Tune the generator by randomly selecting sub-languages to explore

Question

Tune the generator by randomly selecting sub-languages to explore

Opened this issue 6 years ago · 0 comments

This is a tracking issue for the idea in comment #2 (comment):

The idea of "commenting out all non-flat definitions" corresponds to a common idea in the QuickCheck world, which is that when you have N combinators, it can be more efficient to randomly select a smaller group of K<N combinators and test with only that (for example, "let's only use float operations"). Eventually we should try to get this logic into the program generator, by selecting a (coherent) subset of the initial environment instead of always using the full environment. One easy way to do this would be to define separate environments for separate "features" that we want to test (int, string, float, lists, etc.), and compose the initial environment as a union/concatenation of a randomly-selected subset of feature-specific environments.
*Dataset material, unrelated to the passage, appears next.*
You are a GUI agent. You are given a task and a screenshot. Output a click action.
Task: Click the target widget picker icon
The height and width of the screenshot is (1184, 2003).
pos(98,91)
More generally, the idea is that we could define "sub-languages" that our generator can target (ints and int operations, float and float operations, string and string operations, list and list operations, etc.), and that bug-finding is probably going to be more effective if it sometimes works only in one sub-language or in a small numbers of combined sub-languages. Otherwise, as the set of features we cover grows, it is very unlikely that, for example, several floating-point operations are going to be combined in interesting ways, there will always be operations at other types in the middle.

Random (no pun intended) thoughts:

A sub-language is defined by slightly more than just the initial typing environment: the choice of sub-language may influence the type generation.
When combining sub-languages, one must ensure that the operations to bridge between them exists. For example, string_of_int must either belong to the int sub-language, or to the string sub-language, or be added when the two are enabled at the same time. (I think it's fine if sub-languages introduce operators that use types that are not in the same sub-language; they will just never get picked by the type-aware generator unless the other is installed. So in that example I would include string_of_int in the string feature set.)
It may be interesting to select a sub-language dynamically as part of the generation logic; for example, a program could contain a pair, the first element being in the float+int sub-languages and the second being in string+bool. I don't know how to combine this with the current two-phase process of first generating a type for the whole expression, and then generating terms for it, so maybe this idea will never see the light.